A surprising finding of the analysis is the particularly strong role durable consumption has played in the business cycle since 1994. This finding is especially surprising due to the fact that durable consumption only constitutes about 12% of the total household consumption.

A further surprising finding is the particularly small role exports have been playing since 1960 as a driver of the business cycle. In South Africa it is still generally accepted that exports are one of the most important drivers of the business cycle. It is generally accepted that, should the business cycles of South Africa’s most important trade partners show an upward phase; these partners will purchase more from South Africa. This increase in exports will contribute to the South African economy moving upward. Prof.
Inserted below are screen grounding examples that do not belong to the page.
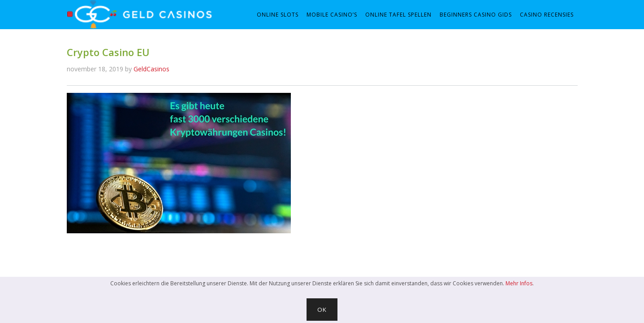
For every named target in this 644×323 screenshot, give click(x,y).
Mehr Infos (519, 283)
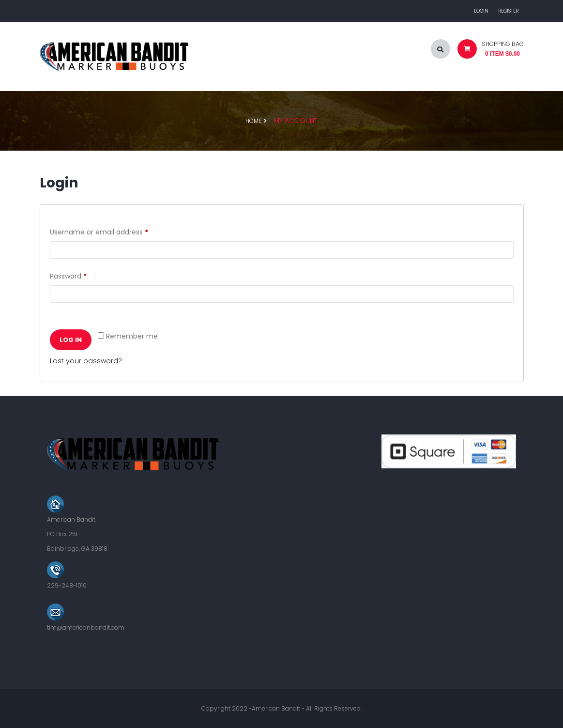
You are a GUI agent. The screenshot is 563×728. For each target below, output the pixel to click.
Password (83, 275)
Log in (71, 340)
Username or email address (113, 231)
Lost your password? (86, 361)
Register (508, 11)
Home (253, 121)
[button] (487, 51)
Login (481, 11)
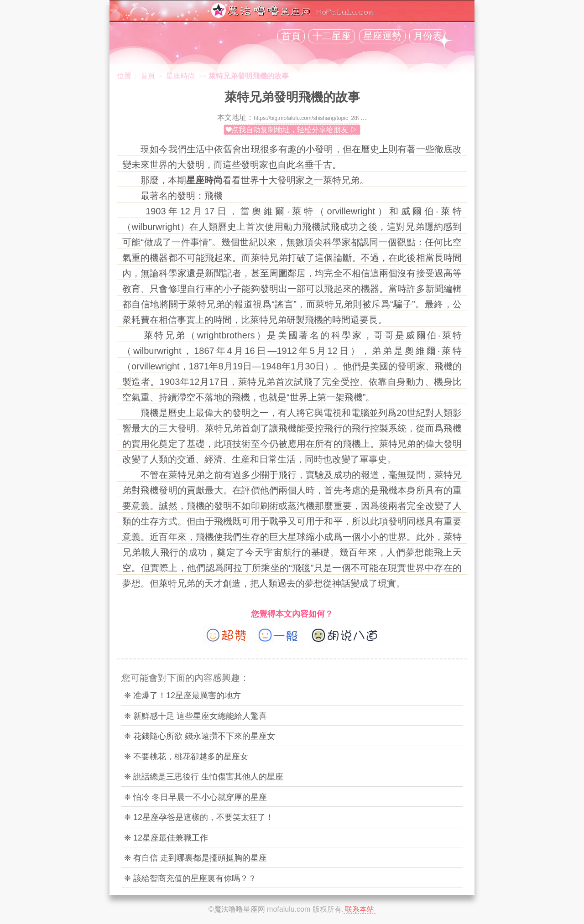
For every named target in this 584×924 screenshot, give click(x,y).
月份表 (428, 36)
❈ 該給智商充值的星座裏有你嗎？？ (190, 878)
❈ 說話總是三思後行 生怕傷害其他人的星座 (203, 777)
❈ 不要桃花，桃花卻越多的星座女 (186, 757)
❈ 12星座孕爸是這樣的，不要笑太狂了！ (199, 817)
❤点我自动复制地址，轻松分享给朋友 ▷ (292, 130)
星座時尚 (181, 76)
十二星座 (332, 36)
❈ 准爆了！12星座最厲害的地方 (182, 696)
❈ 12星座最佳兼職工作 (166, 838)
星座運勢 (382, 36)
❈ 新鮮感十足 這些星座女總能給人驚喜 (195, 716)
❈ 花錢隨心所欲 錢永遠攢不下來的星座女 (199, 736)
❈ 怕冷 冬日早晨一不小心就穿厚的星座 (195, 797)
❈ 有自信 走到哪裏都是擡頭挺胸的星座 (195, 858)
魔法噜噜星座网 (240, 909)
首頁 (291, 36)
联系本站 (360, 909)
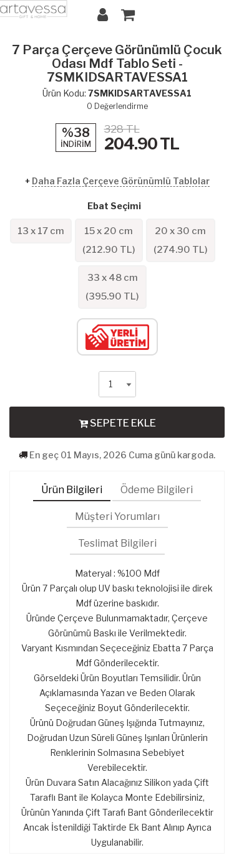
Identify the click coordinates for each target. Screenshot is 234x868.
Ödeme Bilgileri (157, 489)
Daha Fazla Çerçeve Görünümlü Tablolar (120, 181)
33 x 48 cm (112, 287)
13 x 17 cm (41, 231)
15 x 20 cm (109, 240)
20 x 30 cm (180, 240)
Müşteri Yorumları (117, 516)
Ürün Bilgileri (72, 489)
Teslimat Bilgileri (117, 543)
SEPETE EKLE (117, 423)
Burger’s analyses shows, however, that exports have generally never fulfil this role.

Over and above the identification of the drivers of the South African business cycle, Prof. Burger’s analysis also investigated the volatility of the business cycle.

When the periods 1976-1994 and 1994-2006 are compared, the analysis shows that the volatility of the business cycle has reduced since 1994 with more than half. The reduction in volatility can be traced to the reduction in the volatility of household consumption (especially durables and services), as well as a reduction in the volatility of investment in machinery, non-residential buildings and transport equipment. The last three coincide with the general reduction in the volatility of investment in the manufacturing sector. Investment in sectors such as electricity and transport (not to be confused with investment in transport equipment by various sectors) which are strongly dominated by the government, did not contribute to the decrease in volatility.

In his analysis, Prof. Burger supplies reasons for the reduction in volatility. One of the explanations is the reduction in the shocks affecting the economy – especially in the South African context. Another explanation is the application of an improved monetary policy by the South African Reserve Bank since the mid 1990’s. A third explanation is the better access to liquidity and credit since the mid 1990’s, which enables the better management of household finance and the absorption of financial shocks.

A further reason which contributed to the reduction in volatility in countries such as the United States of America’s business cycle is better inventory management. While the volatility of inventory in South Africa has also reduced there is, according to Prof. Burger, little proof that better inventory management contributed to the reduction in volatility of the GDP.